What the exercise asks.
Skip any image you find and restate the rest of the data word for word.

(Data entries)
++++++++

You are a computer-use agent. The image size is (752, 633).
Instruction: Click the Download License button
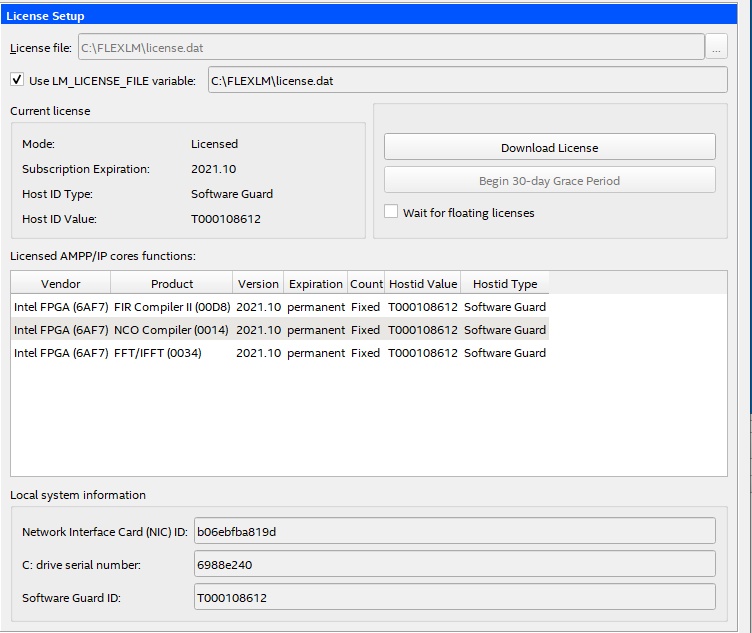pos(549,147)
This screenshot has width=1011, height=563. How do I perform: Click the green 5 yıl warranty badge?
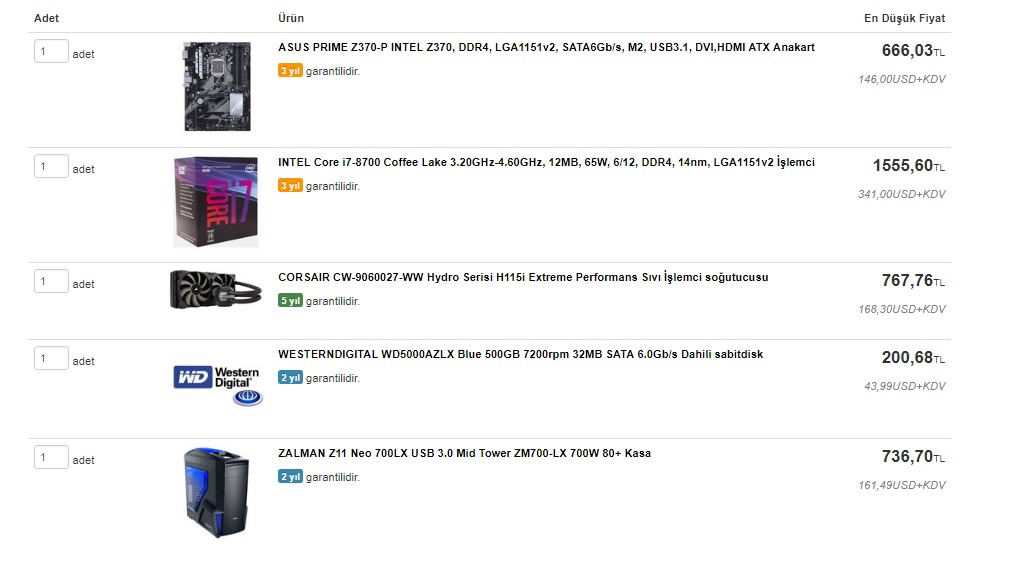point(290,301)
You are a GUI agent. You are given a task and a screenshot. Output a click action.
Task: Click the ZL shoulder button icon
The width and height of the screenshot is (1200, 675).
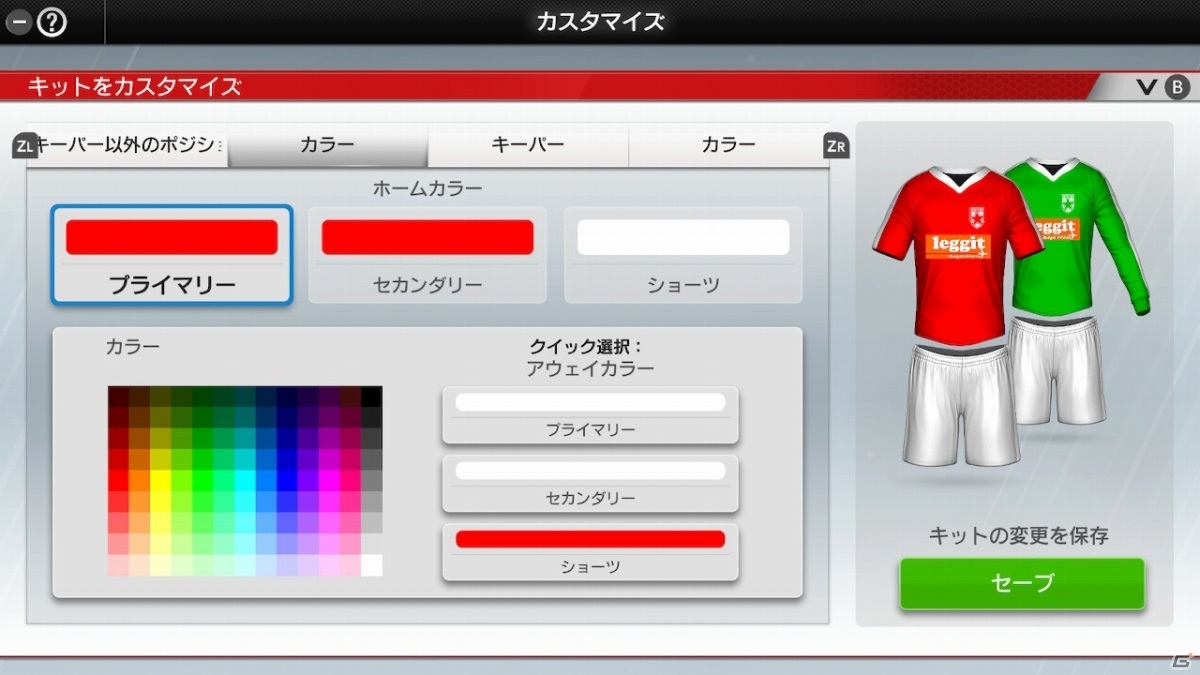[x=25, y=146]
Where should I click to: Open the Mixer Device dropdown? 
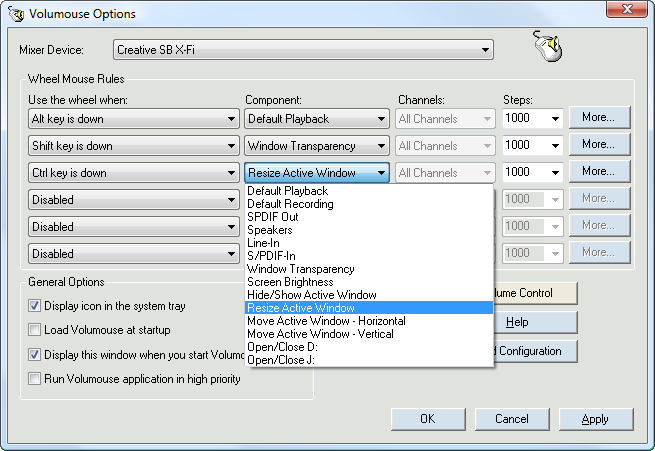(485, 50)
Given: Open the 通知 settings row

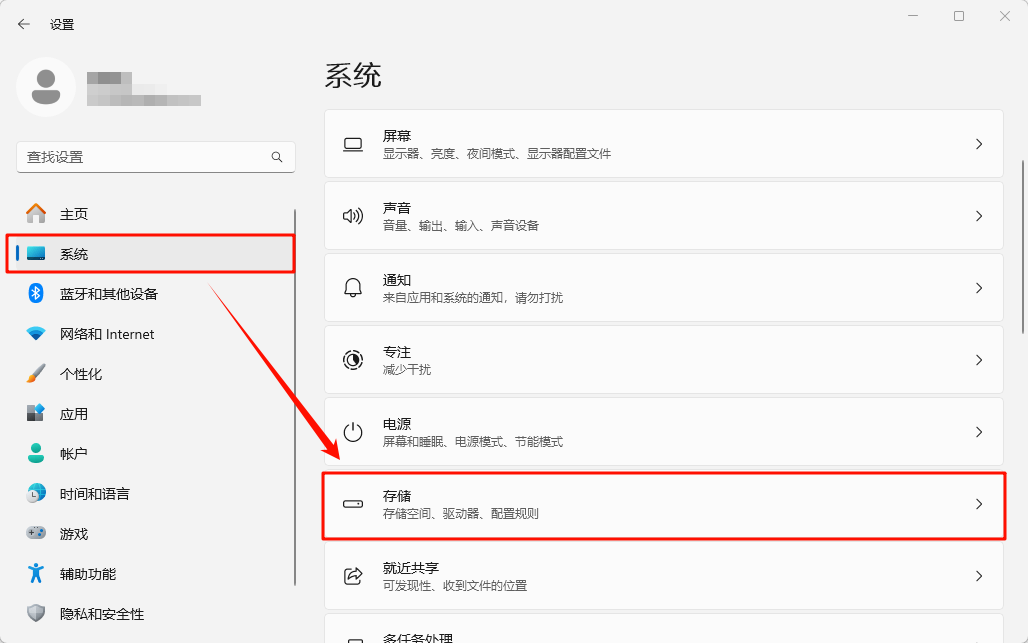Looking at the screenshot, I should click(663, 288).
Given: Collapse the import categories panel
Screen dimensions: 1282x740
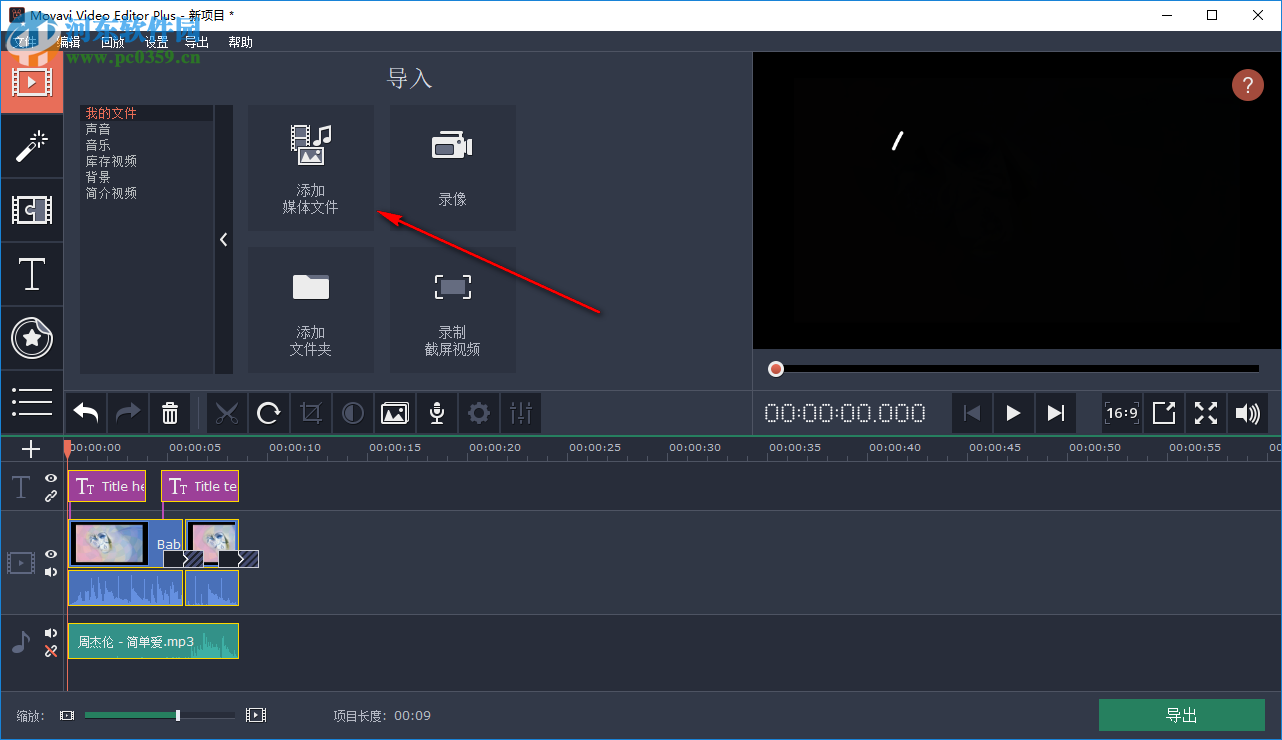Looking at the screenshot, I should tap(223, 239).
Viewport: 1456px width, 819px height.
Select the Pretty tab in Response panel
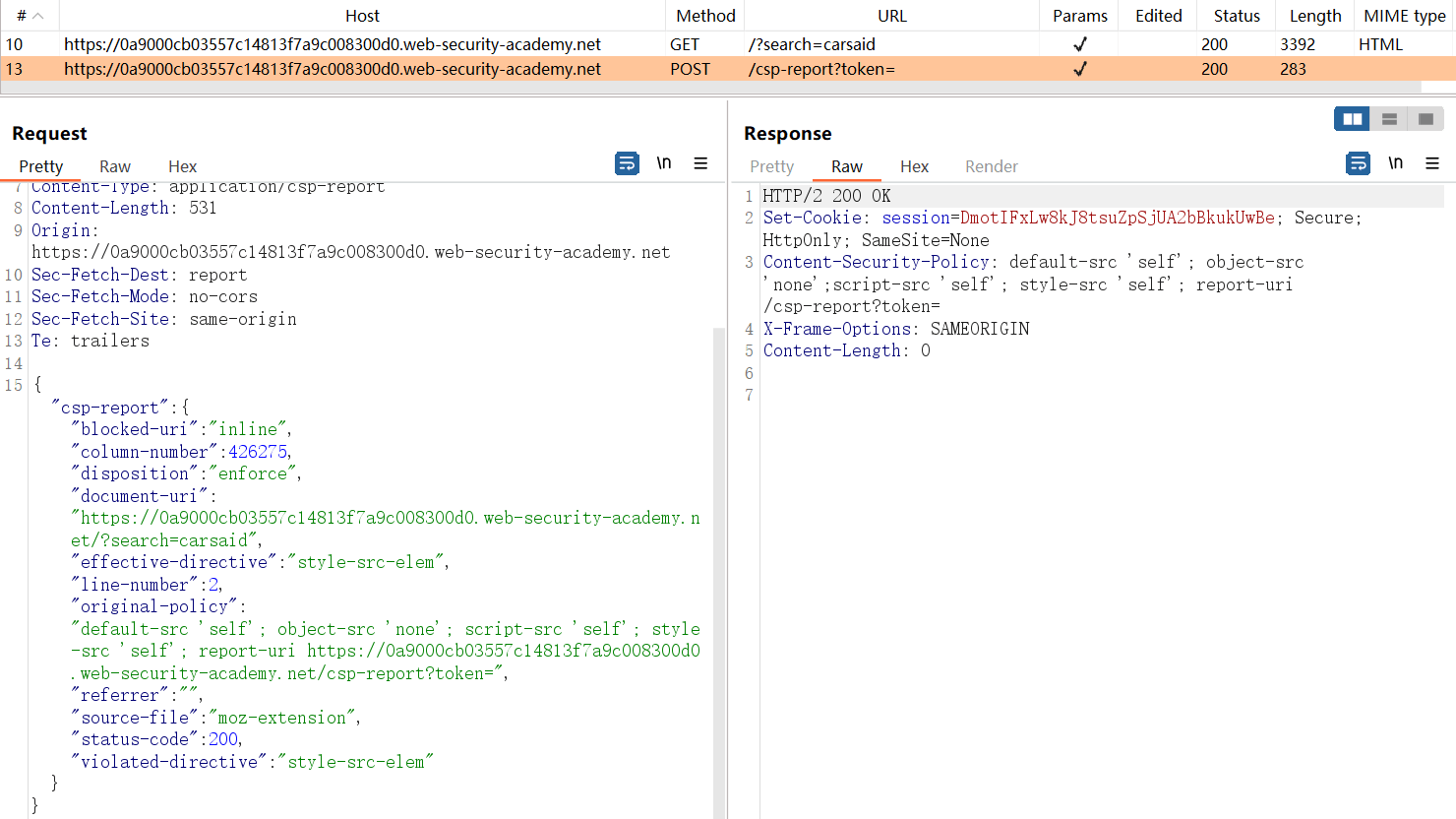pos(771,166)
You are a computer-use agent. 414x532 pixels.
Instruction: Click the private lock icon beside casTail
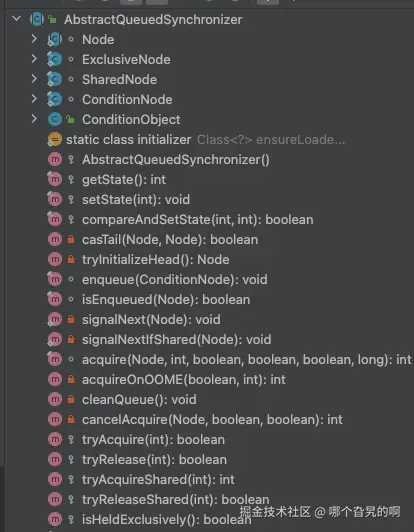(71, 239)
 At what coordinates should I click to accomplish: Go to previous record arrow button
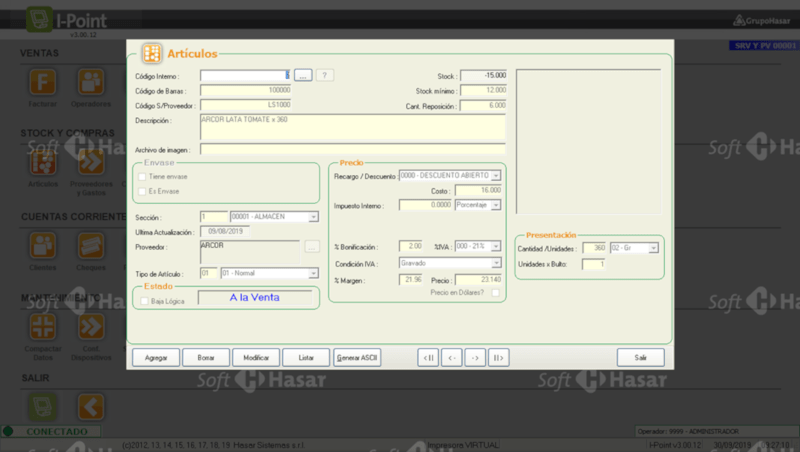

++++++++

Result.
You are a computer-use agent. The image size is (752, 633).
Instruction: Click the Download License button
pos(549,147)
This screenshot has width=1011, height=563. How do I perform: Click the green 5 yıl warranty badge?
point(290,301)
You are a GUI agent. You are given a task and a screenshot. Output a click action.
Task: Click the ZL shoulder button icon
The width and height of the screenshot is (1200, 675).
[x=25, y=146]
Where should I click to: Open the Mixer Device dropdown? 
(485, 50)
Given: Open the 通知 settings row

Looking at the screenshot, I should click(663, 288).
Given: Collapse the import categories panel
Screen dimensions: 1282x740
Looking at the screenshot, I should tap(223, 239).
Viewport: 1456px width, 819px height.
Select the Pretty tab in Response panel
pos(771,166)
You are a computer-use agent. 414x532 pixels.
Instruction: Click the private lock icon beside casTail
(71, 239)
 At what coordinates should I click to accomplish: Go to previous record arrow button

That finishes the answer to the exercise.